JP writes another letter to Anne Tolley. Excerpts:
- Your policy states that one in five students leave school without any qualifications. Could you direct me to statistics that show me a breakdown of this group? Do they all come from all parts of New Zealand and all schools; do they come from a wide range of socio-economic groups; are any ethnicities over represented? Is it generally true that schools with poor academic results tend to be in certain areas and in many schools the statistic of one in five is not true?
- If national standards are supposed to help parents to compare their child’s achievement with a national average why is there no consistent test across schools, and why are these results not moderated? It seems that a lot of parents misunderstand this point and believe that their children’s results are being pegged against a national average.

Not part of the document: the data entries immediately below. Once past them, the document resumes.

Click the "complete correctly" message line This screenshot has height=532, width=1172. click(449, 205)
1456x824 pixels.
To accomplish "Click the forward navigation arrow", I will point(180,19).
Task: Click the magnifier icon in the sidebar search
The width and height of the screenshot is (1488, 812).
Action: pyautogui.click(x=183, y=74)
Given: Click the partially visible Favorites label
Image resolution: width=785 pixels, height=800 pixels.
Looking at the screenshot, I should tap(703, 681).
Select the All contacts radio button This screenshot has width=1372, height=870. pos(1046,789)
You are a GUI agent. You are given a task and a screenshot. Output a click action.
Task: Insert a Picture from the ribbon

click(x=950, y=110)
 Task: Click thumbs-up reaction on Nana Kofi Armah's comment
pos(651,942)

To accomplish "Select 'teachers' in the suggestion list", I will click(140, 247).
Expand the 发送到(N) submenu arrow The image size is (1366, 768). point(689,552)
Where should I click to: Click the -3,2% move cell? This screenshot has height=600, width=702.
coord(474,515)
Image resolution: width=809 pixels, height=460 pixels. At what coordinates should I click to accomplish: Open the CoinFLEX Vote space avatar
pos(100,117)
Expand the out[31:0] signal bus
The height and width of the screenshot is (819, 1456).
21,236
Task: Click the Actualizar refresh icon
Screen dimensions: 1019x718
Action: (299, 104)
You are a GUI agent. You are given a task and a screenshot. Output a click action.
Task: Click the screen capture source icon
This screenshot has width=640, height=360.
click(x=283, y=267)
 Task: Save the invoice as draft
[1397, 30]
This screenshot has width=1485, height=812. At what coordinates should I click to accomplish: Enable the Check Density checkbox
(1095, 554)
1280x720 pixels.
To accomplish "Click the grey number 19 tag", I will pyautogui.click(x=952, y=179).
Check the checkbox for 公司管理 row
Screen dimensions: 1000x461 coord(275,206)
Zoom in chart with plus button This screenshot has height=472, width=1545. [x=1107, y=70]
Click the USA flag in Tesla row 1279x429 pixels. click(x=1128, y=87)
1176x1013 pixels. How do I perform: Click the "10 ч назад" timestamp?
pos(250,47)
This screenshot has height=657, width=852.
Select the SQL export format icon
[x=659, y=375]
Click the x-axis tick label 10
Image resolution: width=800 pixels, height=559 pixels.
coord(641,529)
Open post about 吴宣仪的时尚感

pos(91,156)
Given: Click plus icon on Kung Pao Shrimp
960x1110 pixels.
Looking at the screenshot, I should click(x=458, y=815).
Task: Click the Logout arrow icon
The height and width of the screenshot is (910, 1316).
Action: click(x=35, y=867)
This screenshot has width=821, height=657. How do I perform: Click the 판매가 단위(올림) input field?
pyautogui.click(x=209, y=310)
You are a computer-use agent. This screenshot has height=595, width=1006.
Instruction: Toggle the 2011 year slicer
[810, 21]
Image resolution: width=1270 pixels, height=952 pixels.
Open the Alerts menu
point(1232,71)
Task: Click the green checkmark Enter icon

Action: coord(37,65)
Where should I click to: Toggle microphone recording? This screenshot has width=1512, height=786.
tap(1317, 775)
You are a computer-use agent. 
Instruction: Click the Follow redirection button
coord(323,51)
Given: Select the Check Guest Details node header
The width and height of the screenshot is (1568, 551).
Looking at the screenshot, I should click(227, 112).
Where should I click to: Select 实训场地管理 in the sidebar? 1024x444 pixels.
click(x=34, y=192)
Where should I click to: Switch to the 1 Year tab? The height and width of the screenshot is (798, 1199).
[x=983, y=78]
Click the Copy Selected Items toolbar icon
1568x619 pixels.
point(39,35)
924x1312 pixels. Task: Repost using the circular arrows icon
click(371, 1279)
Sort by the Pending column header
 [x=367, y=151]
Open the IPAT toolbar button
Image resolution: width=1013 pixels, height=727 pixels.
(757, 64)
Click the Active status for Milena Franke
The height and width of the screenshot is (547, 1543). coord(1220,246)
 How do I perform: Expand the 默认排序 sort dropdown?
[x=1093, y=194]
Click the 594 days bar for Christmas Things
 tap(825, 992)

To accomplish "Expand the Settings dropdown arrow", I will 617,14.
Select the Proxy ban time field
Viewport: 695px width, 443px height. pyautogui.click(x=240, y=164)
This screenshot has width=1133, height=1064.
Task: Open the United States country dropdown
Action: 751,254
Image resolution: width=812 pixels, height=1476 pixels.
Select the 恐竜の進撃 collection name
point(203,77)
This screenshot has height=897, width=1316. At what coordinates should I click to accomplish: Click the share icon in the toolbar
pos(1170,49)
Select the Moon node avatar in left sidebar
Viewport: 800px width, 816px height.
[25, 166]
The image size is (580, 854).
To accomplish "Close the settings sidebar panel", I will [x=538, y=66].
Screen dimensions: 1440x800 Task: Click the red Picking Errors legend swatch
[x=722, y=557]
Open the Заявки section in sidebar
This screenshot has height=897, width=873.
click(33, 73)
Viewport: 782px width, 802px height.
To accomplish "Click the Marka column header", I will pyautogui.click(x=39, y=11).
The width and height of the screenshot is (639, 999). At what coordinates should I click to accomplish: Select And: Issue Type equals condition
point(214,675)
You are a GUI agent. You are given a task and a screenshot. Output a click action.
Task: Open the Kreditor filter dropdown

- Your policy states that your party has spent $36 million to fund new intervention programmes to help students who are failing. If 20% of the students are failing this seems a very small amount of money. What is this intervention programme called, and how does it work? I couldn’t find anything about it, and I am interested to hear about it.
- Your policy also states that your party has put $60 million towards stopping bullying, and promoting good behaviour. What has this programme been called, and how has it encouraged good behaviour?
- What will a Student Achievement Function Practioner actually do? Helping schools support struggling students is fantastic. Will they work one to one with teachers on targeted students? This would be great. How do you envision this working? We already have RTLBs in the school system. Will you be rebranding them, or creating something new? If you are creating something new could you explain how it will be different from the old system?
- I realise I am raising a lot of questions so I will focus on only one sentence I am unclear on at the bottom of page six: “We’ll also shift the resourcing model so that it incentivises performance.” Could you explain this for me in plain English?
I think teachers are baffled by National’s education policy because they assume it’s about the education system, and they don’t understand what problems National are trying to solve, or what the outcomes are supposed to be. Once you understand that it’s about market research and electoral strategy – that National’s focus groups tell them many swing voters are parents who feel anxious about their children’s education, and that their policies are designed to play upon those fears by creating the illusion of a crisis that National will solve – they make perfect sense.